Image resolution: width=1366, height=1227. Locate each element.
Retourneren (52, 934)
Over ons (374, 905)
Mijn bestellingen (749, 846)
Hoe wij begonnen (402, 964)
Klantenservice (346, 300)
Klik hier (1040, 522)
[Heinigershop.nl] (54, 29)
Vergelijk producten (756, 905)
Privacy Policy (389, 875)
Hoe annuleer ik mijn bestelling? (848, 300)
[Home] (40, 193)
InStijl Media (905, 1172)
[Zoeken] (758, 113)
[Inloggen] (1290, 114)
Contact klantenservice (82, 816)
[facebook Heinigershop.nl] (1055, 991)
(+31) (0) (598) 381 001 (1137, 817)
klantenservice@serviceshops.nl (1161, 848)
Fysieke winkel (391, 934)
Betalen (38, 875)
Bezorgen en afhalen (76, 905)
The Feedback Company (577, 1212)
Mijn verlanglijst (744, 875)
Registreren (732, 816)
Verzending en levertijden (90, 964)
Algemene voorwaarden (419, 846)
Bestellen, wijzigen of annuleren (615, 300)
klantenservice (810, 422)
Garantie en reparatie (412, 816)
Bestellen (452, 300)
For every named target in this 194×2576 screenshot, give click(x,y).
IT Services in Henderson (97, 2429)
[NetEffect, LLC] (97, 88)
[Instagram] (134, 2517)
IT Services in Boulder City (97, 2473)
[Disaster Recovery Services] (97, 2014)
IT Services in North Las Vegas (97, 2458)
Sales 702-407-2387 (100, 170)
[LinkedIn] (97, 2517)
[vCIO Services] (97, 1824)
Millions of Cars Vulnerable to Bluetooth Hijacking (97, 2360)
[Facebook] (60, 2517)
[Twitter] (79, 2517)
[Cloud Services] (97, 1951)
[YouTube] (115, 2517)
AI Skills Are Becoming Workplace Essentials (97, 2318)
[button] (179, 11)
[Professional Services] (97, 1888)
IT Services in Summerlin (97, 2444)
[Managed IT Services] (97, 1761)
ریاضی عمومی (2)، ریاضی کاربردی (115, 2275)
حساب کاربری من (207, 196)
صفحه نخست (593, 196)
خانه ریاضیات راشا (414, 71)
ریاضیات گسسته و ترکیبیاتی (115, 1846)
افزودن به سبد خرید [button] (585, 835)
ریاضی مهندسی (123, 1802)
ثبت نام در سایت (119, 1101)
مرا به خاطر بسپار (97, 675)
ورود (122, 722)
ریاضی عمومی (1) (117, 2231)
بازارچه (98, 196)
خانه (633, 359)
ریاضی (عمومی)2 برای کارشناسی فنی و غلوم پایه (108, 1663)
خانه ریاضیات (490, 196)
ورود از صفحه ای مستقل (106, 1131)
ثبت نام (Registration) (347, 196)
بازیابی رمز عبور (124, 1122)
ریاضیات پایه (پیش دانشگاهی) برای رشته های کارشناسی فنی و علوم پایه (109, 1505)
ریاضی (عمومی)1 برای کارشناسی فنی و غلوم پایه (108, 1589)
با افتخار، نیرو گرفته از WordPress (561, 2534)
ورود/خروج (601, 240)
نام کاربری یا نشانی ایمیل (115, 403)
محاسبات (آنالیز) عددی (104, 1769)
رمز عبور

──────

> Task instructions
Filter the records for the string "کارشناسی" and copy every line that holds it.

> Answer to this exercise
ریاضی (عمومی)2 برای کارشناسی فنی و غلوم پایه (108, 1663)
ریاضیات پایه (پیش دانشگاهی) برای رشته های کارشناسی فنی و علوم پایه (109, 1505)
ریاضی (عمومی)1 برای کارشناسی فنی و غلوم پایه (108, 1589)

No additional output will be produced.